Closed kchall closed 10 years ago
This must be a relic of when it was first generated, so I'll start adding the ability to load the original IPHOD, using the translation from CMU to IPA stuff.
A related problem that we will run into shortly once our IPHOD has digraphs is that the Hayes feature system doesn't have any diphthongs in it. Is that because they're not in Hayes' book? Does the system have any way to deal with diphthongs?
Thanks, Michael. I don't have a copy of Hayes, actually. Does anyone? If not, I can ask Gunnar / Doug.
That's correct: the Hayes feature system assumes an inventory with only monophthongs. My usual workaround to this has been to add a couple of features, e.g. "diphthong" and "front_diphthong". I'll be glad to add these to our feature file (for review by everyone else) if you'd like, or we could pursue a different option.
Sure, we can add those features.

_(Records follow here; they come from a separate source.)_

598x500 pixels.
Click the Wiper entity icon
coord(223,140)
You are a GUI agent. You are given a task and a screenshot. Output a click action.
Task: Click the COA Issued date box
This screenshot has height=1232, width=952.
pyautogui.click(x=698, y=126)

Then, how do you treat other features within the diphthong, Blake? e.g., is [aI] [-high] or [+high] or both? Does Hayes discuss it in the textbook?
After discussing this with Kathleen, I've just created a new Hayes feature file that includes the 5 English diphthongs and two new features (same as in my previous comment) that allow them to be distinguished from their monophthong sisters.
It looks like I can't attach .txt files to these comments, so I've put the file ('ipa2hayes_diphthongs.txt') in Dropbox/Measuring_Phonological_Relations/Computational. Could someone who knows how the feature files work set it up so that our corpora and download source use this new feature file? @mmcauliffe @jsmackie
Of course, if anyone has an alternative solution to the Hayes diphthong problem, that'd be good too...
Ok, new feature files for both spe and hayes that have the English diphthongs in them are uploaded and can be downloaded through the GUI. IPHOD as well has been updated to have diphthongs (and other digraphs that weren't single characters like JH), and that can also be downloaded through the GUI.
Eep. Just realized that we currently don't recognize digraphs in the IPHOD corpus. E.g. "Buckeyes" is transcribed as [b, ə, k, a, ɪ, z] and not [b, ə, k, aɪ, z]. Symbols I know are digraphs in here are:
[eɪ] [oʊ] [ɔɪ] [aɪ] [aʊ]
[dʒ]
[tʃ] is ok, because it's represented using a unary character.